The decision by the three countries was announced in a joint statement read out on Niger national television recently. It’s the first time in the bloc’s nearly 50 years of existence that its members are withdrawing in such a manner. Analysts have said it’s an unprecedented blow to the group and a further threat to the region’s stability. The agreement establishing the AfCFTA was signed in March 2019, and trading under the AfCFTA regime commenced on January 1, 2021.

The intra African market, which aims at boosting trade now has a challenge to contend with the exit of three countries from ECOWAS, raising concerns about potential lost opportunities in trade with Nigeria, the largest economy in Africa, as well as with other countries within the 16-member bloc. “The development is bad for our economic integration aspirations both at the regional and continental levels.  The regional economic blocs are supposed to be the pillars for the AfCFTA.

“Therefore the weakening of ECOWAS is in a sense the weakening of the pillars of AFCFTA, “Director, Centre for the Promotion of Private Enterprise (CPPE), Dr Muda Yusuf said. Yusuf added that the pulling out by these countries will further worsen the problem of economic fragmentation.

“It also could negatively impact on current efforts to collectively tackle issues of terrorism, insurgency, banditry and kidnapping in the subregion and the continent.”

The main goal of ECOWAS is to promote economic cooperation among member states in order to raise living standards and promote economic development.

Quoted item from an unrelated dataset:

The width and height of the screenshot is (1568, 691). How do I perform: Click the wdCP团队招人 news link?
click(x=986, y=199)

ECOWAS established its free trade area in 1990 and adopted a common external tariff in January 2015. The AfCFTA aims to create a single market for goods and services and a liberalised market for goods and services to enhance the movement of capital and natural persons. It is also to aid the movement of goods and services across the African continent without restrictions.

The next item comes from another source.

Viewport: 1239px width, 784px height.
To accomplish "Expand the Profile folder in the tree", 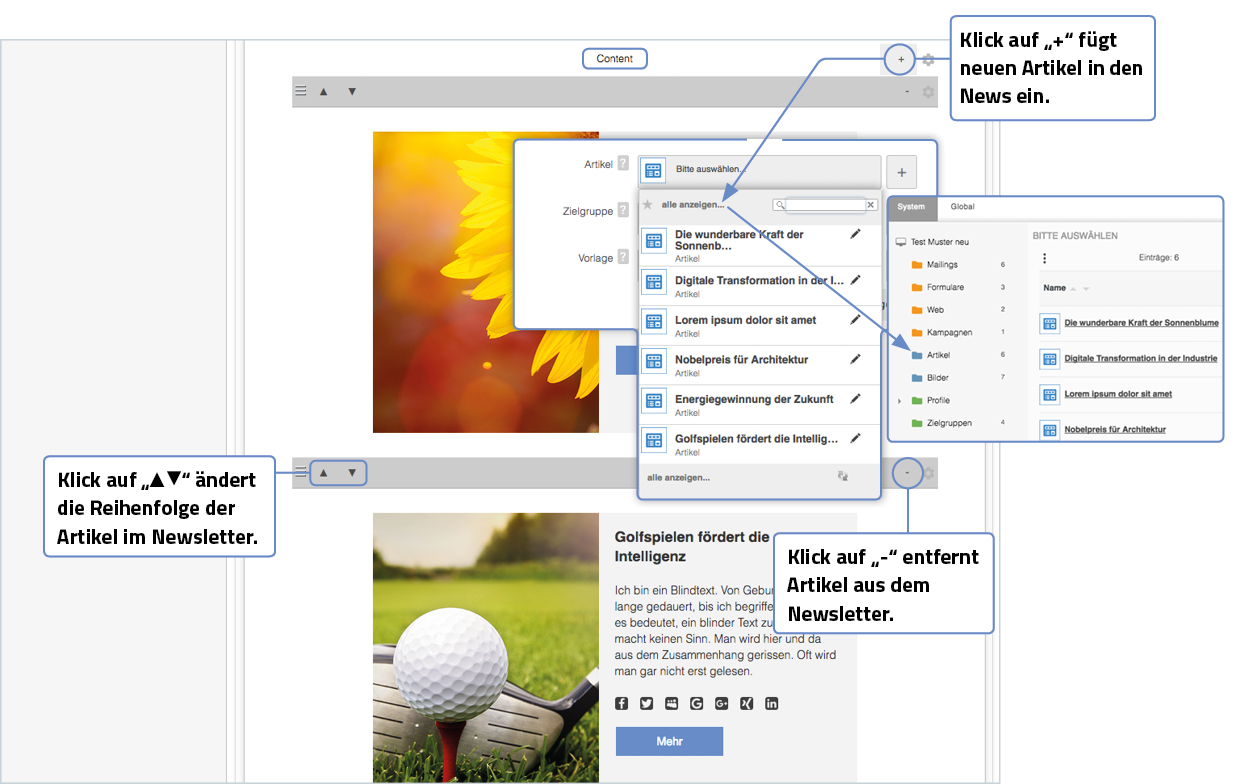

Data from the International Trade Centre, the value of Nigeria’s imports to Niger rose to $33.4 million in 2022 from $25.7 million in 2021; to Mali, it declined to $166,000 from $180,000; and to Burkina Faso, increased to $40,000 from $6,000. In 2022, the value of Niger’s exports to Nigeria was $192.9 million, down from $197.3 million; Mali’s exports to Nigeria rose to $17.4 million from $5.03 million; and Burkina Faso’s exports to Nigeria were $13.6 million, down from $40.2 million.

Analysts viewed that their withdrawal also introduces uncertainties and disruptions to the existing trade relationships, impacting economies and populations on both sides. However, some believe that the three countries would have more to lose, as they are net dependent on ECOWAS and Nigeria.